- **Task**
In the entries that follow, find the line containing "This screenshot has height=720, width=1280." and the line containing "Where should I", then copy exactly everything from the first through the second except the pictures.

Records for the task: Begin

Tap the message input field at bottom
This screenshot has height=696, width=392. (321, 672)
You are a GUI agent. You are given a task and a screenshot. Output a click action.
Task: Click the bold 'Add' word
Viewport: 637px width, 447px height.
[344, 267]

Records for the task: End
Records for the task: Begin

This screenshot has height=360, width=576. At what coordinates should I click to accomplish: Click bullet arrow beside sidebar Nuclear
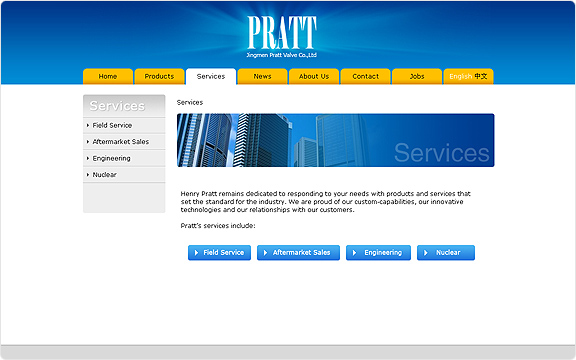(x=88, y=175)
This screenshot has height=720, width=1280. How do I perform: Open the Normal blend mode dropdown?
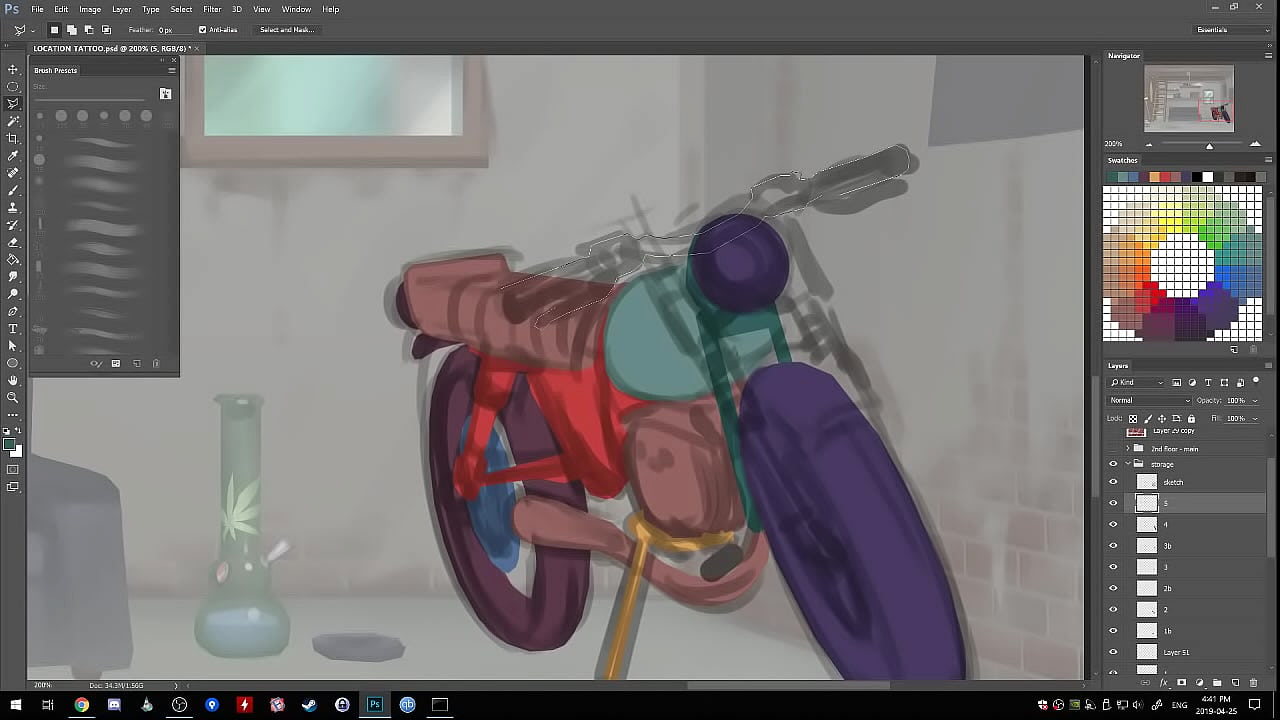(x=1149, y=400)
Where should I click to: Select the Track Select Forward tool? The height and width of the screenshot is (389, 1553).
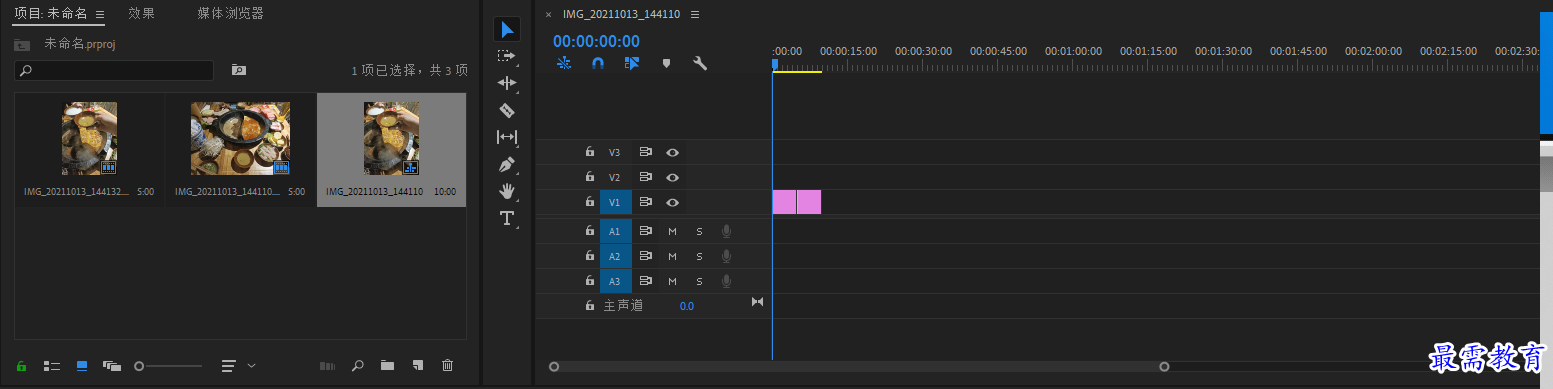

Records for the task: End

- **Task response**
This screenshot has height=720, width=1280. How do I perform: Open the Normal blend mode dropdown?
(x=1149, y=400)
Where should I click to: Select the Track Select Forward tool? The height and width of the screenshot is (389, 1553).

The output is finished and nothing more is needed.